April 20th, 2014 · No Comments · Business & Innovation, Capitol news, Issue 40

The VolturnUS 1:8 first offshore floating wind turbine in the Americas started producing electricity on June 13, 2013. Maine's Innovation Bond program jump started the UMaine project.

The VolturnUS 1:8 first offshore floating wind turbine in the Americas started producing electricity on June 13, 2013. Maine’s Innovation Bond program jump started the UMaine project.

By House Majority Leader Seth Berry of Bowdoinham

We have to face some hard truths about Maine’s economy. We are struggling to shake off the effects of the recession. Others are passing us by when it comes to recovery, but Maine does have a great thing going for it when it comes to possibilities for job creation.

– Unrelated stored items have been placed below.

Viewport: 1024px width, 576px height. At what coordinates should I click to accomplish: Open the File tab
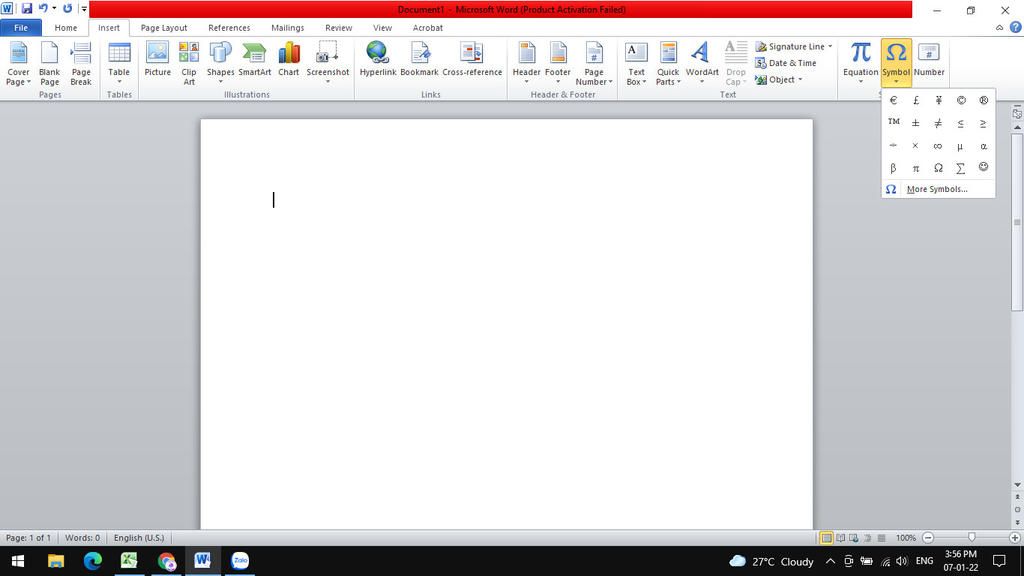click(x=20, y=28)
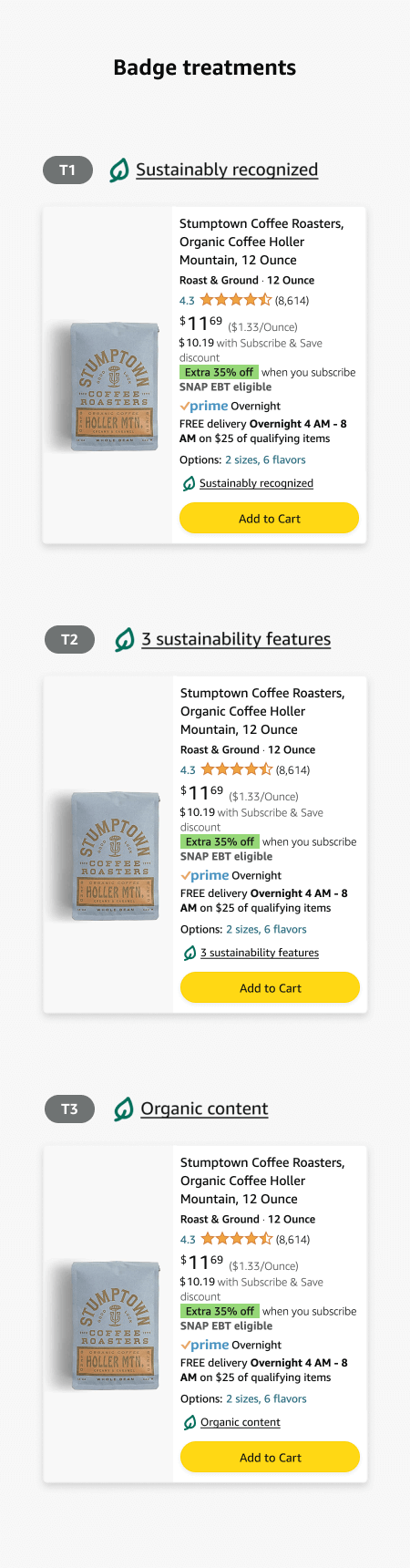The height and width of the screenshot is (1568, 410).
Task: Click the Stumptown product title in the T2 card
Action: (x=262, y=711)
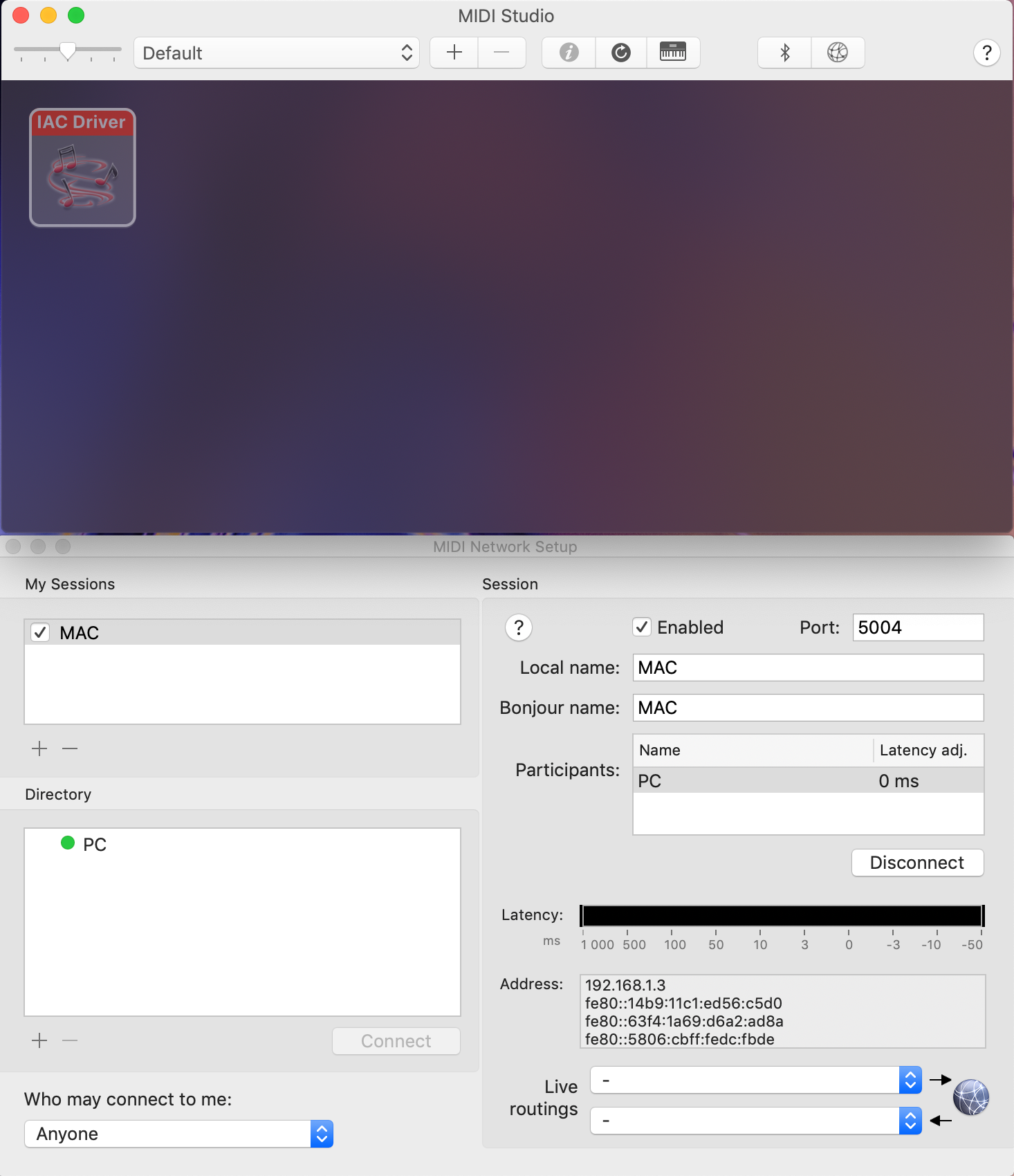Add a new session under My Sessions
This screenshot has height=1176, width=1014.
coord(39,748)
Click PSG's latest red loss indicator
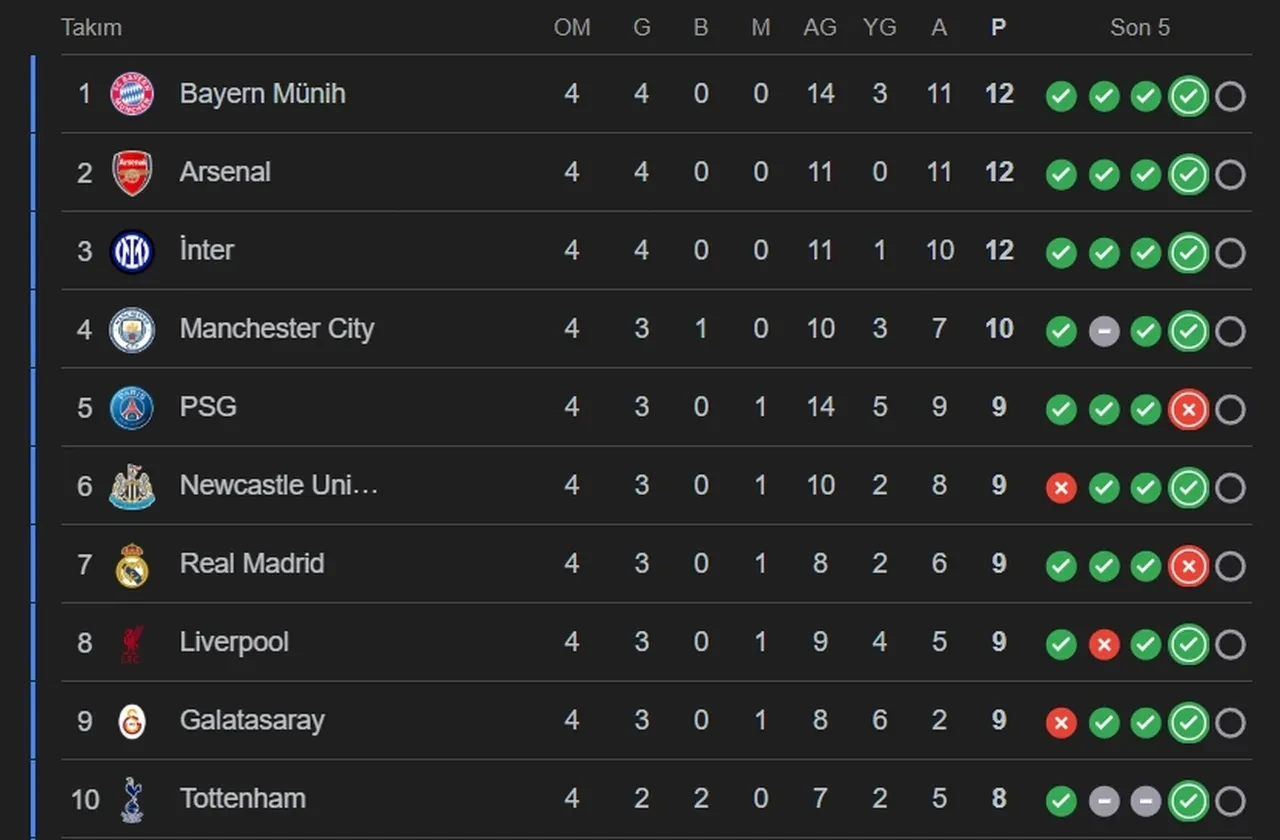 1188,409
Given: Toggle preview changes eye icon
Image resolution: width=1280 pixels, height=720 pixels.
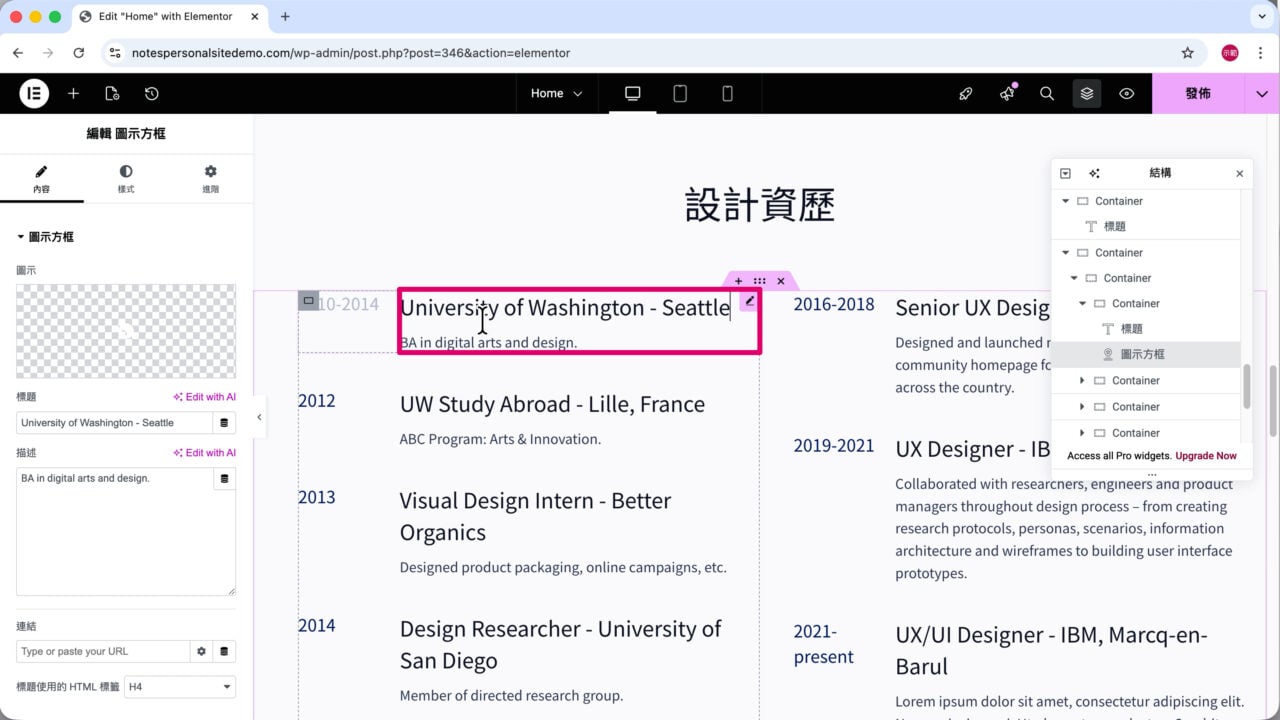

I have the honor of co-chairing the Legislature’s Joint Select Committee on Maine’s Workforce and Economic Future. This bipartisan panel has done some really amazing work to spur job creation and move our economy forward. Just this week, the Legislature overwhelmingly passed a set of bond investments created by our committee, which are targeted to help small businesses grow, and to boost high tech innovation.

Many of these are long overdue investments that support the little guy: small but promising businesses from around the state, as well as our farmers, foresters, and fishermen.

Maine needs these investments now to address our lagging job creation.